The Helm chart can render PrometheusRule alerts for policy freshness, audit health, outbox health, Gateway exchange, revocation safety, database saturation, and readiness flapping.

## Built-In Alerts

| Alert | Severity | First response |
| --- | --- | --- |
| `CaracalSTSOPACompileErrors` | warning | Inspect policy activation history and STS logs; affected policy loads fail closed. |
| `CaracalSTSPolicyBundleStale` | warning | Check Redis policy invalidation and STS policy age. |
| `CaracalSTSProviderRefreshErrors` | warning | Check Redis coordination and upstream provider availability. |
| `CaracalSTSProviderCircuitOpen` | warning | Restore provider or credential health; provider-backed grants fail closed. |
| `CaracalAuditDLQNonEmpty` | warning | Inspect Audit DLQ records and producer HMAC/signature failures. |
| `CaracalAuditDLQGrowth` | critical | Stop risky rollouts and recover Audit/Redis/Postgres. |
| `CaracalAuditConsumerLagHigh` | warning | Scale Audit or restore Postgres/Redis performance. |
| `CaracalGatewayAuditReplayBacklogOld` | warning | Recover Redis/Audit and confirm Gateway replay drains. |
| `CaracalSTSAuditReplayBacklogOld` | warning | Recover Redis/Audit and confirm STS replay drains. |
| `CaracalAuditTamperDetected` | critical | Treat as a security incident. |
| `CaracalAPIOutboxDeadMessages` | critical | Reconcile outbox rows and Redis consumers before continuing rollouts. |
| `CaracalAPIOutboxPendingOldest` | warning | Check Redis health, API outbox workers, DB pool, and stream memory. |
| `CaracalGatewaySTSExchangeErrors` | warning | Check Gateway readiness, STS readiness, bindings, and service exchange key. |
| `CaracalGatewaySTSCircuitOpen` | critical | Restore STS or service exchange before routing protected traffic. |
| `CaracalGatewayRevocationSnapshotStale` | critical | Treat as access-safety incident until snapshot freshness returns. |
| `CaracalGatewayRevocationPropagationLag` | critical | Restore revocation stream consumers and pending-entry reclamation. |
| `CaracalGatewayRevocationReloadErrors` | critical | Fix Postgres/Redis snapshot load before relying on protected routes. |
| `CaracalPostgresPoolSaturation` | warning | Inspect long queries, pool sizing, and connection leaks. |
| `CaracalReadinessFlapping` | warning | Check dependencies, throttling, OOM, and probe timeouts. |

## CaracalSTSOPACompileErrors

STS is reporting OPA policy compilation failures. Inspect policy activation history and STS logs for the failing bundle; affected policy loads fail closed until the bundle compiles successfully.

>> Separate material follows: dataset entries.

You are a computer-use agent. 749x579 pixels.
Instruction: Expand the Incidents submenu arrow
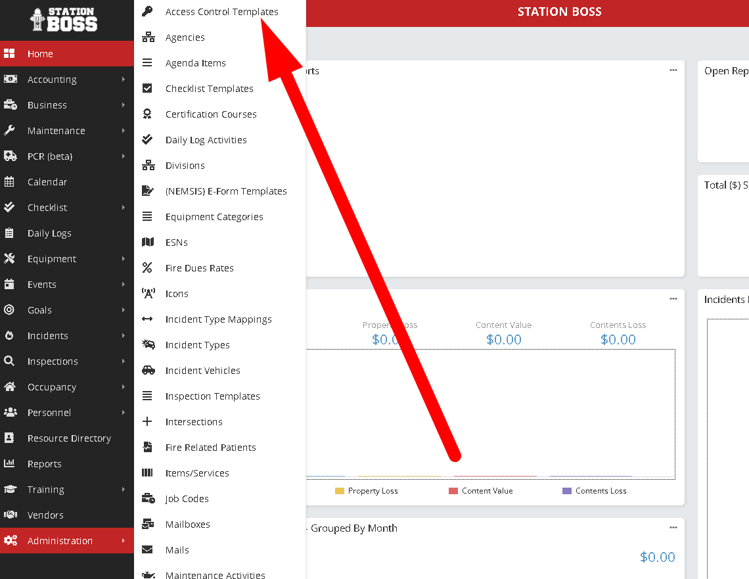coord(124,336)
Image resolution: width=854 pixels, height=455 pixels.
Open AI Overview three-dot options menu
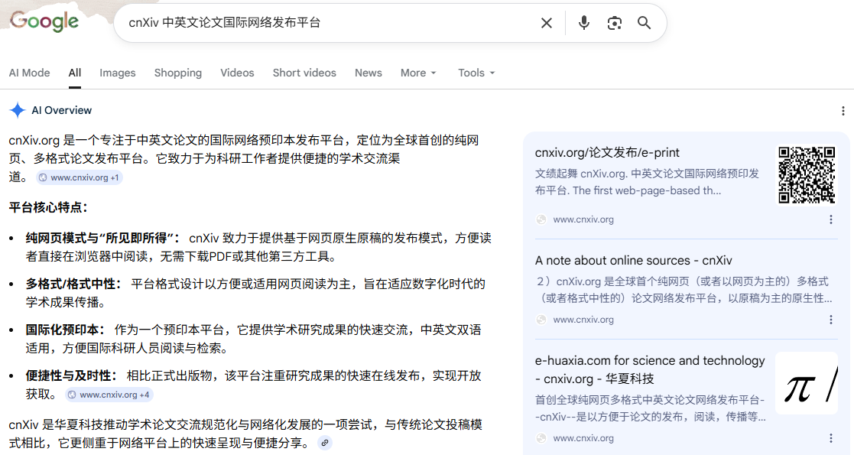point(842,111)
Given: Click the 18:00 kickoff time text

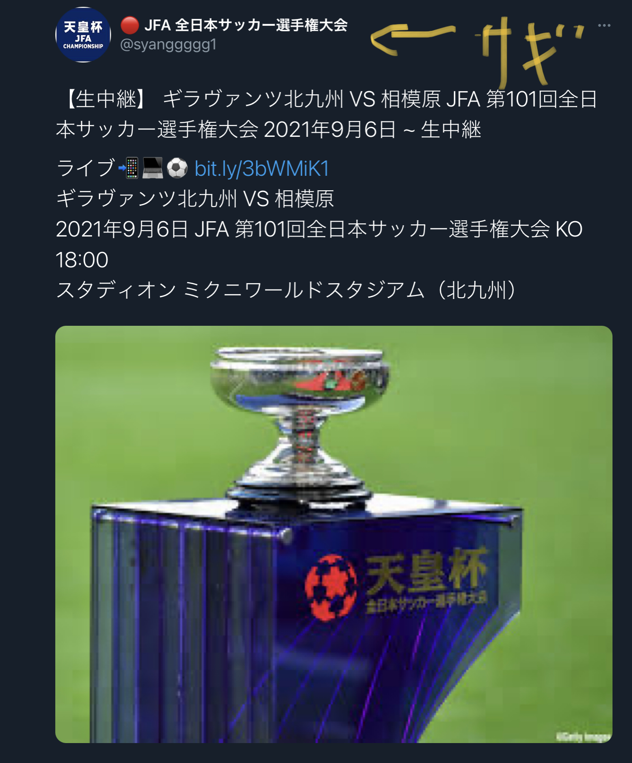Looking at the screenshot, I should 82,260.
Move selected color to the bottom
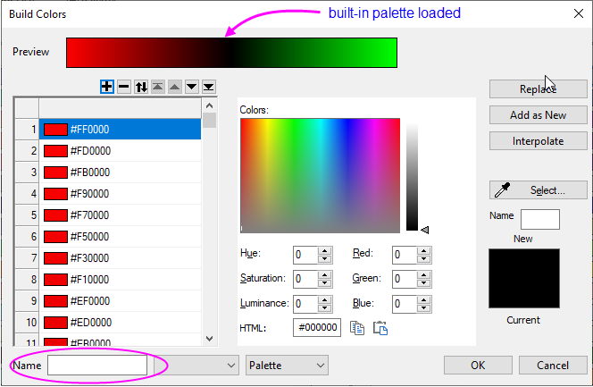This screenshot has height=387, width=593. [x=208, y=87]
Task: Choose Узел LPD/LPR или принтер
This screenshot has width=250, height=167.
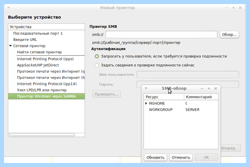Action: (42, 90)
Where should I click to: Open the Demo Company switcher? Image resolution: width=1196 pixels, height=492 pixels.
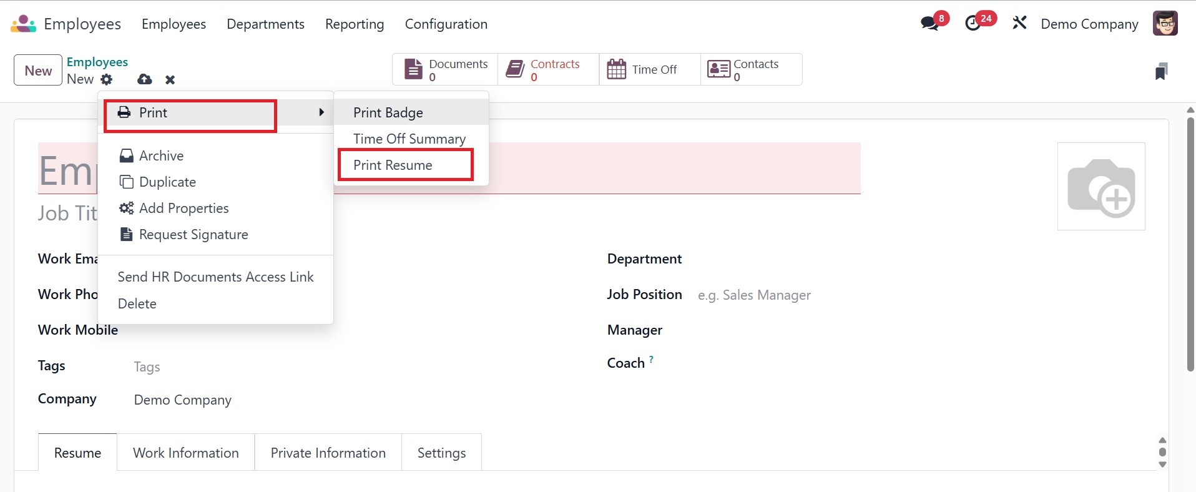click(x=1089, y=24)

## CaracalSTSPolicyBundleStale

STS policy age is above the configured freshness threshold. Check Redis policy invalidation, PostgreSQL polling, and STS readiness before relying on newly activated policies.

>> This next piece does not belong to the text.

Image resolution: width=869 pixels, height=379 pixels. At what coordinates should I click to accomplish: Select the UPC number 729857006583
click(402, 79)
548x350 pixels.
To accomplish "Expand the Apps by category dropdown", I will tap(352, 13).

## CaracalSTSProviderRefreshErrors

STS provider refresh coordination is failing. Restore Redis coordination and upstream provider availability; provider-backed grants may fail closed while refresh results cannot be coordinated.

## CaracalSTSProviderCircuitOpen

STS has opened a provider refresh circuit after repeated provider failures. Restore the provider or credential health before retrying provider-backed grants.

## CaracalAuditDLQNonEmpty

The Audit dead-letter queue contains records. Inspect Audit logs, DLQ records, producer HMAC/signature failures, and Redis stream health before treating evidence capture as healthy.

## CaracalAuditDLQGrowth

The Audit dead-letter queue is growing. Stop risky rollouts and recover Audit, Redis, or Postgres before continuing changes that depend on complete audit evidence.

## CaracalAuditConsumerLagHigh

Audit ingestion is behind the Redis stream. Scale Audit or restore Postgres and Redis performance until consumer lag returns below the configured threshold.

## CaracalGatewayAuditReplayBacklogOld

Gateway has audit replay files waiting on disk beyond the configured threshold. Recover Redis or Audit and confirm Gateway replay drains before continuing risky rollouts.

## CaracalSTSAuditReplayBacklogOld

STS has audit replay files waiting on disk beyond the configured threshold. Recover Redis or Audit and confirm STS replay drains before continuing risky rollouts.

## CaracalAuditTamperDetected

Audit chain verification detected a mismatch, ordering break, or stored HMAC failure. Treat this as a security incident and preserve evidence before attempting recovery.

## CaracalAPIOutboxDeadMessages

The API transactional outbox has abandoned messages. Recover Redis or stream consumers, inspect API logs, and reconcile affected outbox rows before continuing rollouts.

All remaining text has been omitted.